How to Sniff out Hidden Fees
Not-so-fantastic fees and where to find them!
Scavenger hunts can be really fun, especially when they’re well designed, with cleverly hidden objects to find. Unless those “hidden objects” are fees. Then the scavenger hunt becomes a lot less fun and a lot more necessary.
Whether you’re looking to buy a house, buy a car, take out a personal loan, or some other sort of financial transaction, you need to be on the lookout for hidden fees. Once you sign the papers, you’ll be on the hook for whatever fees you agreed to, whether you noticed them or not. That’s why it’s vital to sniff out those hidden fees beforehand.
Here’s just a sample of what you should be smelling for …
Credit card fees.
Credit cards are notorious for hitting users with fees both known and unknown. That’s why the government has had to regularly step in and regulate the credit card industry, such as with the CARD Act of 2009. And while, the CARD Act took some steps towards regulating hidden fees, like requiring consumers to opt-in to over-the-limit fees, there are still many fees to be aware of when considering a credit card.

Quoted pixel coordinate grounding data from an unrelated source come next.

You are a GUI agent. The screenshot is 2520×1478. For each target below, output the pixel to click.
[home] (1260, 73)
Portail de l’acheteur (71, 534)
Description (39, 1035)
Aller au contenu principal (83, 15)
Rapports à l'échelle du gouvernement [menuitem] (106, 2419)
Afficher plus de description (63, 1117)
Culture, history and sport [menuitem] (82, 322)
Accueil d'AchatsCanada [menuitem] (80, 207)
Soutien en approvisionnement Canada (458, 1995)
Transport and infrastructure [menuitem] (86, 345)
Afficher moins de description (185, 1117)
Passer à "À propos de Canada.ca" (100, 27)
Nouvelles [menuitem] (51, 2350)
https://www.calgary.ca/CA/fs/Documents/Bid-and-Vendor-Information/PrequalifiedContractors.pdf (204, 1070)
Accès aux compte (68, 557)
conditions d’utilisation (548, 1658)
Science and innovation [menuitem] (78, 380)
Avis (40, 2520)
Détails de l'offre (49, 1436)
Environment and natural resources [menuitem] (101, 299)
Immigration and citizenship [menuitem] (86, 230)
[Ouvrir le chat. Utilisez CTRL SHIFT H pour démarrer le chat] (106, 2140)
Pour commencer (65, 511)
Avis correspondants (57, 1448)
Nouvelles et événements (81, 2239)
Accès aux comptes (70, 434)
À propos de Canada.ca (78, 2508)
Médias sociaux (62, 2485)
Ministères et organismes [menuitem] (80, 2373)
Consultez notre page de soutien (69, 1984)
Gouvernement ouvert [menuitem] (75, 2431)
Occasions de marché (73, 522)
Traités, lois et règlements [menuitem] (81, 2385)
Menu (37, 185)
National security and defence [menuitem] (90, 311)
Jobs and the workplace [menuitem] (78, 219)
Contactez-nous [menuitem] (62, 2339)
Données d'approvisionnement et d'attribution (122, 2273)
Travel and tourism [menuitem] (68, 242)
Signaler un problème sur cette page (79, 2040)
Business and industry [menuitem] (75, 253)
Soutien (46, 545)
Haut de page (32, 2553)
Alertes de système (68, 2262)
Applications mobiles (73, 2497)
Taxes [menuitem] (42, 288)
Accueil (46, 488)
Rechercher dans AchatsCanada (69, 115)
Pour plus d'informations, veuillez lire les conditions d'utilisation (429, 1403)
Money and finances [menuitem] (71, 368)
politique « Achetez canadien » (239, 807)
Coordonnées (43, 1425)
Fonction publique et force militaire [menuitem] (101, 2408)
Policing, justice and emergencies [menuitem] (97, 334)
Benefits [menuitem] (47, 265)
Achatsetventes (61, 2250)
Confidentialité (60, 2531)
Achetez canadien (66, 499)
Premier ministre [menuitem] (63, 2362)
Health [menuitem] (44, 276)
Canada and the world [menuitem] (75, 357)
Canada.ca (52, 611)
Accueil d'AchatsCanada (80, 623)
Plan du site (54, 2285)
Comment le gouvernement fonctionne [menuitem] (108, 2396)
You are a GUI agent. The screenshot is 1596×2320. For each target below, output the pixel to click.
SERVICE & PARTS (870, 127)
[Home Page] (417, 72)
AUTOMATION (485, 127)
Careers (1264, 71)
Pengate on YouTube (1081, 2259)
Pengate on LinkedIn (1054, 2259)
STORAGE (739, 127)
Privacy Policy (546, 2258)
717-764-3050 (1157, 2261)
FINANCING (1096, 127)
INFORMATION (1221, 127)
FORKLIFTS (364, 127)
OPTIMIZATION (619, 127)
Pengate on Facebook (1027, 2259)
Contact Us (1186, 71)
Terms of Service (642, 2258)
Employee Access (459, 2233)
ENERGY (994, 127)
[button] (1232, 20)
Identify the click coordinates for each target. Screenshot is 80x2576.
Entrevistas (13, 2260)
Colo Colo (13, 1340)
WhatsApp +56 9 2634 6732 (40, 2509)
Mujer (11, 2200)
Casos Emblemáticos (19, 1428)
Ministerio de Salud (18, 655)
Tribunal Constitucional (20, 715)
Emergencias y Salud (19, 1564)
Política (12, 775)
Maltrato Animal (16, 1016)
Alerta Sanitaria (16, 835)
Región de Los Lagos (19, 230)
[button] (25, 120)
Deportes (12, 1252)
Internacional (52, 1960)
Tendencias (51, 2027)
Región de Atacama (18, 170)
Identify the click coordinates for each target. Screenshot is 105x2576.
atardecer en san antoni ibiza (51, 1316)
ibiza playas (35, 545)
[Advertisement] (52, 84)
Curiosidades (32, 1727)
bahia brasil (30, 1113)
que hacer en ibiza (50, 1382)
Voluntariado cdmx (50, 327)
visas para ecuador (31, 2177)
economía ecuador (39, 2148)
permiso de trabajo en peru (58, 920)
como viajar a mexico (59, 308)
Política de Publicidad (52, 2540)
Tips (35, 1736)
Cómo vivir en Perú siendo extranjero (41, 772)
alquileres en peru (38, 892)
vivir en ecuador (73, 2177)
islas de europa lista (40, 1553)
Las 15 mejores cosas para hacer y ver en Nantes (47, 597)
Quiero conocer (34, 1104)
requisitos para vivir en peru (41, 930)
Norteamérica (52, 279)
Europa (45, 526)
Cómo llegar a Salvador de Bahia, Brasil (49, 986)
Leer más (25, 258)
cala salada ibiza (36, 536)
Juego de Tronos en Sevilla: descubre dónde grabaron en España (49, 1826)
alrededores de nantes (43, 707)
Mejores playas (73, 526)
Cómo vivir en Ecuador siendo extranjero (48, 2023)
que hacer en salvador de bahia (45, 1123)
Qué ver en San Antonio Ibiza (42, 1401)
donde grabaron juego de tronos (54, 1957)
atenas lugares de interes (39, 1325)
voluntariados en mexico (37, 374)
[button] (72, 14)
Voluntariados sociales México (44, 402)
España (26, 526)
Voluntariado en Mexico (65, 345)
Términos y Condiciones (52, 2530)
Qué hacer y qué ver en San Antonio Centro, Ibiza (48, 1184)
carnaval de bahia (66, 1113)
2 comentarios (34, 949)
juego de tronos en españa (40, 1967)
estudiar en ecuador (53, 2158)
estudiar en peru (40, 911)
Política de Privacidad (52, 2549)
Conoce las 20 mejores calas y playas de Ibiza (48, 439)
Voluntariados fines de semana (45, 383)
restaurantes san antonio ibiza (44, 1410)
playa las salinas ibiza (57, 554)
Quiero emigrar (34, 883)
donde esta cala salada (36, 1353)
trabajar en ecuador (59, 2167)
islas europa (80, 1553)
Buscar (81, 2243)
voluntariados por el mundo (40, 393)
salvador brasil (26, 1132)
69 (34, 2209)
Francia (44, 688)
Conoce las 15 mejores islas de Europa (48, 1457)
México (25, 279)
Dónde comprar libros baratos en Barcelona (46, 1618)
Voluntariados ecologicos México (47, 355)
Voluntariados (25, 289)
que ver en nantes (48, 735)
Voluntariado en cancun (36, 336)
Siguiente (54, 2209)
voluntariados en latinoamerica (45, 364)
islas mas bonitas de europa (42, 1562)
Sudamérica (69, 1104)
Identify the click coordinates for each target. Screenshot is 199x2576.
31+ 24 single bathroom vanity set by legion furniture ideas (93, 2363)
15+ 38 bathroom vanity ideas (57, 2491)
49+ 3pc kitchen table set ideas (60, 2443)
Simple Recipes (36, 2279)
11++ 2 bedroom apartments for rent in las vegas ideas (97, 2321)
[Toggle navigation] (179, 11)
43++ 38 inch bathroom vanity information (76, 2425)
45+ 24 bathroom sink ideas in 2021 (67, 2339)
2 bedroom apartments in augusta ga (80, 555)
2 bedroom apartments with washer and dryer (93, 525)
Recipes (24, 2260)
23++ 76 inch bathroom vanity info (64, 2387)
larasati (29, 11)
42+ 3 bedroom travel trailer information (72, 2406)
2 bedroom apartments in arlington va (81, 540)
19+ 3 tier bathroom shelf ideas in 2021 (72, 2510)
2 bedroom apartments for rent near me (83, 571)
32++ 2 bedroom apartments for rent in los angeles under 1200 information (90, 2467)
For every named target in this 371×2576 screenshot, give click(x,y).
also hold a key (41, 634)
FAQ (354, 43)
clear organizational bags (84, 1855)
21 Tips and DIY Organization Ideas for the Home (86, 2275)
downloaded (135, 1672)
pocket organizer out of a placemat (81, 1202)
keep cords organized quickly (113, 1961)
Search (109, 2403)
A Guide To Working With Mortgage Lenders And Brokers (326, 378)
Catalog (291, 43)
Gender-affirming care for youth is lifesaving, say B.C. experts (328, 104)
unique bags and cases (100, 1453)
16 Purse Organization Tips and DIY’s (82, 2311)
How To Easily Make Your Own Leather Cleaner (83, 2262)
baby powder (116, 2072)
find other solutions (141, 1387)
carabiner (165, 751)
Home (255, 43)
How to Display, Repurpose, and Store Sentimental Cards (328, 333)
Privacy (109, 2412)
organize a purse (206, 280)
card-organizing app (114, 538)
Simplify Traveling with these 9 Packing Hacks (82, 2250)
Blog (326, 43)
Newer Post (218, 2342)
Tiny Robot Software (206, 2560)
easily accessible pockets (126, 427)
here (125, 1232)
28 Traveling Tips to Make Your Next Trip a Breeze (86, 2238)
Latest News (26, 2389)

Many credit cards will have annual fees that you’ll need to pay each year that the card is open. And although you technically have to opt-in to fees for going over your credit limit, some card providers may raise your interest rates if you do or if you’re late in payments.
The initial APR you see when you sign up for a card may also be a “promotional offer” with a built-in hike later on. The CARD Act requires advance notice for a rate hike, but you still need to be very careful when it comes to reading the fine print on your credit cards.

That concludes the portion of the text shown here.